(Stored records)
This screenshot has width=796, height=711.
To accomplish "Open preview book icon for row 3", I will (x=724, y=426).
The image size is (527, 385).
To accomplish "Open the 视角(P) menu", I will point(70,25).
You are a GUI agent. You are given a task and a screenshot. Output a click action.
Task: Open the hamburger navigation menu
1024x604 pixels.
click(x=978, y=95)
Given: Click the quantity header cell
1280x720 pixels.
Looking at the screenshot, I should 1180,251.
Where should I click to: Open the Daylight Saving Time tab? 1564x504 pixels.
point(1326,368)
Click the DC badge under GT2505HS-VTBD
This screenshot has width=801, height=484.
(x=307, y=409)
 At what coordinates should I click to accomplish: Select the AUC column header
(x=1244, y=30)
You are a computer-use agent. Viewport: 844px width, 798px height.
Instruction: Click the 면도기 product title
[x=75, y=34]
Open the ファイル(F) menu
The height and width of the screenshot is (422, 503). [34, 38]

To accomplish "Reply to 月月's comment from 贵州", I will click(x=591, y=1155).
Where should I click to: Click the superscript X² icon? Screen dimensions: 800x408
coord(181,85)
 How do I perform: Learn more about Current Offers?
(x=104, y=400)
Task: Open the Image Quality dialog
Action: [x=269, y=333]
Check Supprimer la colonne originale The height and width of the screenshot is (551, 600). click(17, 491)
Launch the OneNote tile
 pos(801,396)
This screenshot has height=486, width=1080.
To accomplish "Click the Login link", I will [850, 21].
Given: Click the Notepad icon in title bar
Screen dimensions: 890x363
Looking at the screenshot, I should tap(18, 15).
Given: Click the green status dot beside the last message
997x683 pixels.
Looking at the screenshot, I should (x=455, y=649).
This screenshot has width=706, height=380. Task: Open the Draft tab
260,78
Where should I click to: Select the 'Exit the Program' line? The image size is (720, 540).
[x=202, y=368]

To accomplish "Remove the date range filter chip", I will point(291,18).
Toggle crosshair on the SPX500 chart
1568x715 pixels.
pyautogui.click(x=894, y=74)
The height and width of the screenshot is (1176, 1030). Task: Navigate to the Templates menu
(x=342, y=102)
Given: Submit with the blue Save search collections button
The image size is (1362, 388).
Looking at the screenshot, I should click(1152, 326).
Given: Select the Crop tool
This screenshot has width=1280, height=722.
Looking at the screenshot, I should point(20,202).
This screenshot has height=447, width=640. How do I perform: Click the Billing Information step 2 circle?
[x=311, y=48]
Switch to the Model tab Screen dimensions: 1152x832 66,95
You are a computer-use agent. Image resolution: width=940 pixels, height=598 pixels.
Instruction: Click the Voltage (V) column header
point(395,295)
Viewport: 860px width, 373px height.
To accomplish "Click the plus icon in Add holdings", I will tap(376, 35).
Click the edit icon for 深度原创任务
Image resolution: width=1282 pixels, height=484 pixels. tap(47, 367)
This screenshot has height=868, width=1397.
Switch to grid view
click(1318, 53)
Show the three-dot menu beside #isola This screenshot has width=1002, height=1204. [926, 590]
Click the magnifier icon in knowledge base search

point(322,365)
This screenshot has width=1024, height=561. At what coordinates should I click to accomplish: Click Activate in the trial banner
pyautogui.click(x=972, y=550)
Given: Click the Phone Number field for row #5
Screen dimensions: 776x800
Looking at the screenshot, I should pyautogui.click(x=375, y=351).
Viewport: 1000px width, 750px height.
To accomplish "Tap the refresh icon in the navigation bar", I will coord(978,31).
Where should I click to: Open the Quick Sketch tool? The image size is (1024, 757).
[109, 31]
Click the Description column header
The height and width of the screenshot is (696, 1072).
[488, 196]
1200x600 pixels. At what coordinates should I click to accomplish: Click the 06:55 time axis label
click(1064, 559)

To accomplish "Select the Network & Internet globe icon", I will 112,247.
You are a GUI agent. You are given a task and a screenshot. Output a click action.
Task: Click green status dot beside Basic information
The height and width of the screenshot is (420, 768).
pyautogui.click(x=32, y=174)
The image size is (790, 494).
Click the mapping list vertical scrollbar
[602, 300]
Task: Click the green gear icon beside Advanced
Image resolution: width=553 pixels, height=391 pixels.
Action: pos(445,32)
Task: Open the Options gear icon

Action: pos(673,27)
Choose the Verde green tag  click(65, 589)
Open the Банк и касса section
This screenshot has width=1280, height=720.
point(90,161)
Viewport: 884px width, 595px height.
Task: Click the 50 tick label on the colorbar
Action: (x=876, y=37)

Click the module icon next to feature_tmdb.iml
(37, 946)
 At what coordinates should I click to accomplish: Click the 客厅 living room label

- _Goal of the exercise_
The number alone, please: how many lines in the data contain the string "status"?

- _Task solution_
2